* [Extract provided]:
····················
The three factors—post-synaptic voltage (via $\sigma'$ ), pre-synaptic trace ( $S_j[n]$ ), and feedback error ( $e_i[n]$ )—capture voltage-based and error-gated synaptic plasticity in a manner aligned with experimental neuromodulatory and spike-timing dependent plasticity phenomena (Zenke et al., 2017, Neftci et al., 2019).

4. Spatial Credit Assignment and Feedback Alignment

In multilayer networks, hidden units' error signals must be computed from output-layer errors for spatial credit assignment. SuperSpike considers three feedback strategies:

Symmetric feedback (exact backpropagation):

$e_i(t) = \sum_k W_{ki} e_k(t)$

Random feedback (feedback alignment):

$e_i(t) = \sum_k b_{ki} e_k(t)$

where $b_{ki}$ are fixed, randomly drawn elements.
····················
* [Work instruction 1]:
Answer these questions from the SuperSpike excerpt:
(a) What are the three factors named in the first paragraph?
(b) How many feedback strategies does SuperSpike consider?
(c) What is exact backpropagation also called?
* [Work instruction 2]: Summarize the SuperSpike excerpt in two sentences.
* [Work instruction 3]: Copy the SuperSpike excerpt word for word between "The three factors—post-synaptic" and "et al., 2019).", inclusive.
The material is separate from the SuperSpike excerpt.

* [Data shown]:
····················
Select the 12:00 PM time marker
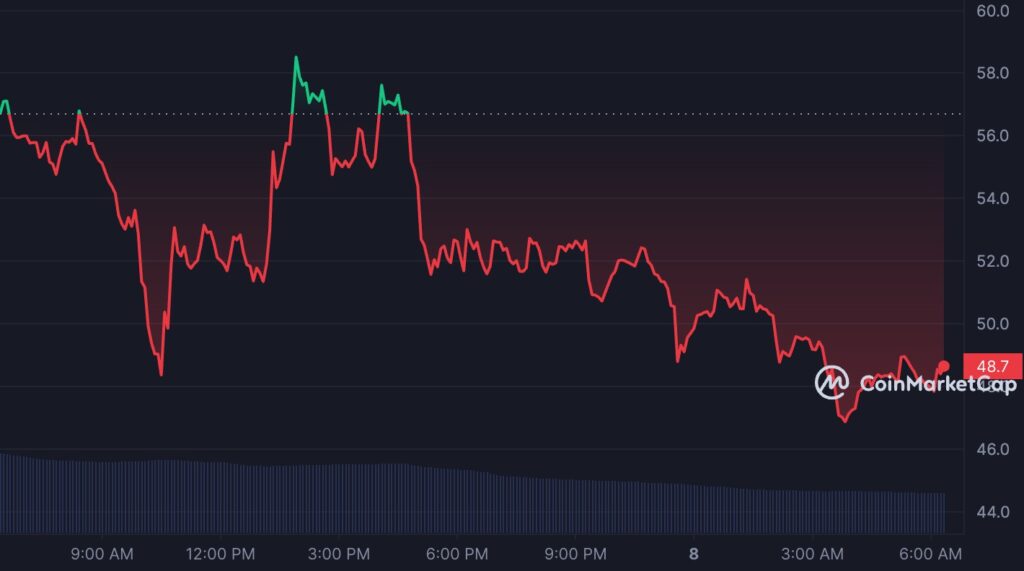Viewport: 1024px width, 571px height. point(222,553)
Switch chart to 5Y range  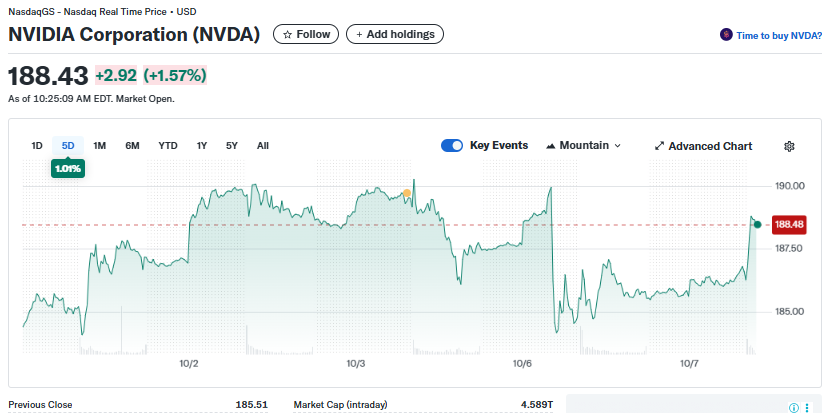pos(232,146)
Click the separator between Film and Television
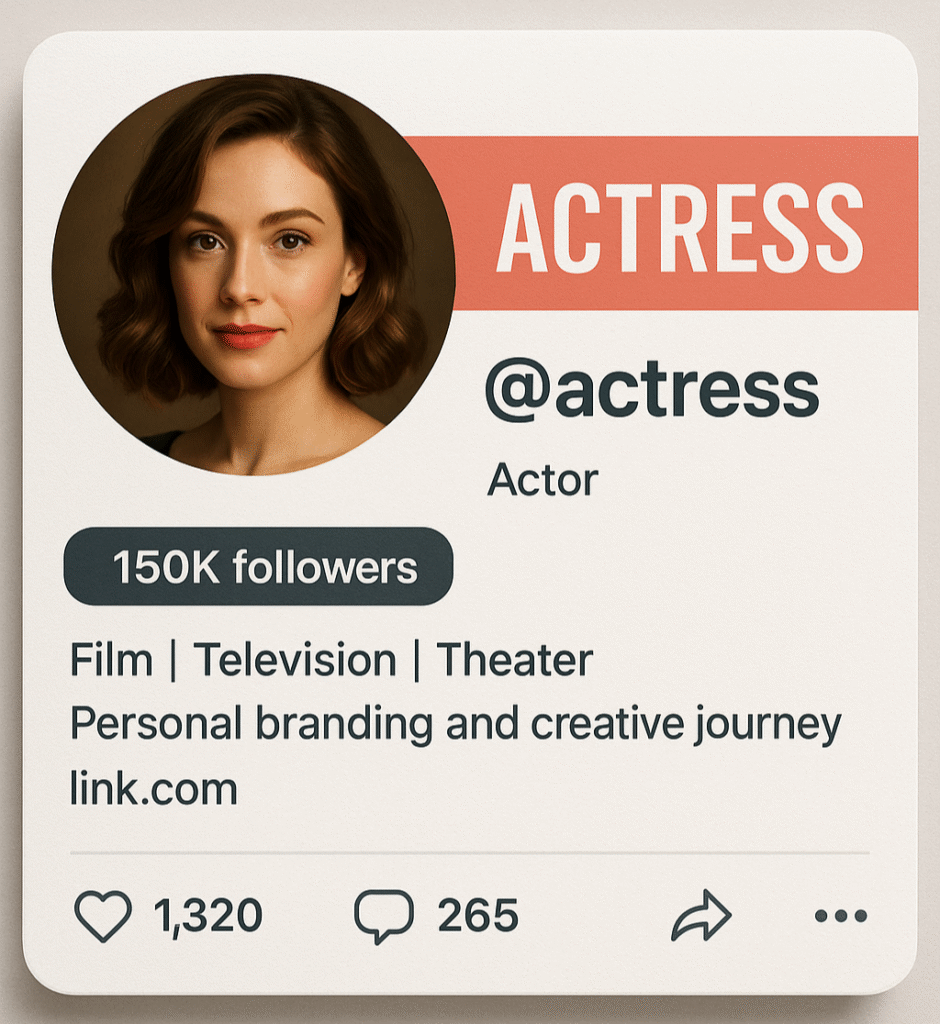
····················
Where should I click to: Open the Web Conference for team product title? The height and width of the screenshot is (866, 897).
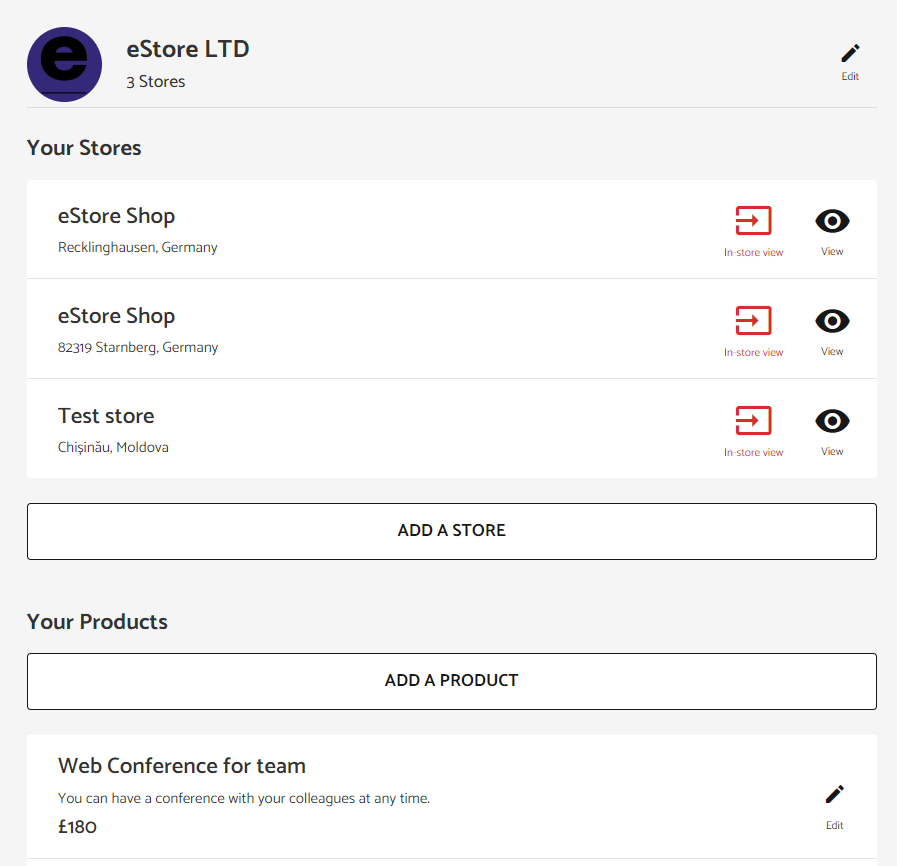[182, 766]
····················
* [Task answer 1]:
(a) Post-synaptic voltage, pre-synaptic trace, and feedback error.
(b) Three.
(c) Symmetric feedback.

* [Task answer 2]: Post-synaptic voltage, pre-synaptic trace, and feedback error together capture voltage-based and error-gated synaptic plasticity in line with experimental neuromodulatory and spike-timing dependent plasticity phenomena. In multilayer networks, hidden units' error signals must be computed from output-layer errors, and SuperSpike considers three feedback strategies for this, among them symmetric feedback (exact backpropagation) and random feedback (feedback alignment) with fixed, randomly drawn elements.

* [Task answer 3]:
The three factors—post-synaptic voltage (via $\sigma'$ ), pre-synaptic trace ( $S_j[n]$ ), and feedback error ( $e_i[n]$ )—capture voltage-based and error-gated synaptic plasticity in a manner aligned with experimental neuromodulatory and spike-timing dependent plasticity phenomena (Zenke et al., 2017, Neftci et al., 2019).